Task details>
Convert the entries below, from the start up to and including the line with "Click the 威士忌杯", into a two-column CSV headed instruction and location. Give one row per entry with its text and its answer, each in a single quoted field, and replace any line breaks with spaces.

Provided material>
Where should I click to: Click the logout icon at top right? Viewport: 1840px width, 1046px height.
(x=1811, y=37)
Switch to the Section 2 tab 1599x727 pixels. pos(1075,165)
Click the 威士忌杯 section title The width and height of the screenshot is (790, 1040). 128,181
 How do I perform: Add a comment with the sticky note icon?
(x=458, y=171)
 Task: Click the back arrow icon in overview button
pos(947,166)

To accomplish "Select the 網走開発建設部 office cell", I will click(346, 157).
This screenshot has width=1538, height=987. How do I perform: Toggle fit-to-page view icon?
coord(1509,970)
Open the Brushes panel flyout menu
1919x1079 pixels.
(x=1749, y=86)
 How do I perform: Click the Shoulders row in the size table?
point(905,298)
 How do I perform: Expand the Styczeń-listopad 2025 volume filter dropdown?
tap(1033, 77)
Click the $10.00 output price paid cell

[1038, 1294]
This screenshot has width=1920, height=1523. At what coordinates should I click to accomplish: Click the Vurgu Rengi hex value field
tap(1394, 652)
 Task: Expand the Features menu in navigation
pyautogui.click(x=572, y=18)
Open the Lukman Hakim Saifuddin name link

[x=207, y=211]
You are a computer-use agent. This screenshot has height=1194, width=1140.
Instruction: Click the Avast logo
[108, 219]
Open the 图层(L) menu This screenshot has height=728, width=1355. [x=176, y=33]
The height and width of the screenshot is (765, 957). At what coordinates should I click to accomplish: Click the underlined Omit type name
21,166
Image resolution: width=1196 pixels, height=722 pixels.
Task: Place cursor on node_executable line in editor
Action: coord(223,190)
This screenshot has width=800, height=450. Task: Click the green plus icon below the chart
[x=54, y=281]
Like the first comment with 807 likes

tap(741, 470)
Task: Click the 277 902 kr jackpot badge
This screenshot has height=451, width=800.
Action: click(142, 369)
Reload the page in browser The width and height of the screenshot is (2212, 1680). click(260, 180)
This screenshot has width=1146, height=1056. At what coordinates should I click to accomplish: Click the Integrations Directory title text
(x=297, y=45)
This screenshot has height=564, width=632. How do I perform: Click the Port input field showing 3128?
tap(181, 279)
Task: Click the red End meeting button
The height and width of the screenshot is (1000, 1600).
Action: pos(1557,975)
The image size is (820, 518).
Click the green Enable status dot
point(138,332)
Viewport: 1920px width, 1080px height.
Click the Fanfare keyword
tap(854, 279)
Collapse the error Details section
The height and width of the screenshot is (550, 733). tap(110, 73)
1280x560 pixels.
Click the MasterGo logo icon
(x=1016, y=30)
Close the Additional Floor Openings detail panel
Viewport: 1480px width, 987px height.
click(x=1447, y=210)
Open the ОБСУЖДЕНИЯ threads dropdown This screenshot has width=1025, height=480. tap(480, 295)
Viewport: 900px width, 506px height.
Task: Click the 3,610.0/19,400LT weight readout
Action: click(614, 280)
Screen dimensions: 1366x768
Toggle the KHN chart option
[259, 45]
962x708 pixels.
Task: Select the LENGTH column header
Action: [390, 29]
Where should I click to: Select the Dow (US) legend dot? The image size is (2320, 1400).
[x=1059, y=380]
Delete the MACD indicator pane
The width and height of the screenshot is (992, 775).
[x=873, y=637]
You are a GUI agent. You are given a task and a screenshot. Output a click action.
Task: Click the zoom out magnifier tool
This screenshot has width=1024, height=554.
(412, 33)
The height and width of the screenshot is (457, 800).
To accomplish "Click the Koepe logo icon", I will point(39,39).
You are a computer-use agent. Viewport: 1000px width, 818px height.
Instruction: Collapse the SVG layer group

The completed task>
instruction,location
"Where should I click to: Click the logout icon at top right? Viewport: 1840px width, 1046px height.","(x=1811, y=37)"
"Switch to the Section 2 tab 1599x727 pixels.","pos(1075,165)"
"Click the 威士忌杯 section title The width and height of the screenshot is (790, 1040).","128,181"